(Information):
========================

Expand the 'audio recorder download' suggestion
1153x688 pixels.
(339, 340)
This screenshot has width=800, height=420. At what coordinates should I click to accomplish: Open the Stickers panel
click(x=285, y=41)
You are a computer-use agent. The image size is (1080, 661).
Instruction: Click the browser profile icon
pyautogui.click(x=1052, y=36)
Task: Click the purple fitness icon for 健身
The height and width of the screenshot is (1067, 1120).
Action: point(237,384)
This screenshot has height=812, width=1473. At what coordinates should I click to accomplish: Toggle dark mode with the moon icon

========================

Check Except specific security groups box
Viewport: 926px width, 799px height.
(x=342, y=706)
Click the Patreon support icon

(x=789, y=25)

========================

Please reproduce exactly the lines in the listing above from the one containing "This screenshot has width=800, height=420." through the one containing "This screenshot has height=812, width=1473.", both included, and nothing more.

(Solution):
This screenshot has width=800, height=420. At what coordinates should I click to accomplish: Open the Stickers panel
click(x=285, y=41)
You are a computer-use agent. The image size is (1080, 661).
Instruction: Click the browser profile icon
pyautogui.click(x=1052, y=36)
Task: Click the purple fitness icon for 健身
The height and width of the screenshot is (1067, 1120).
Action: point(237,384)
This screenshot has height=812, width=1473. At what coordinates should I click to accomplish: Toggle dark mode with the moon icon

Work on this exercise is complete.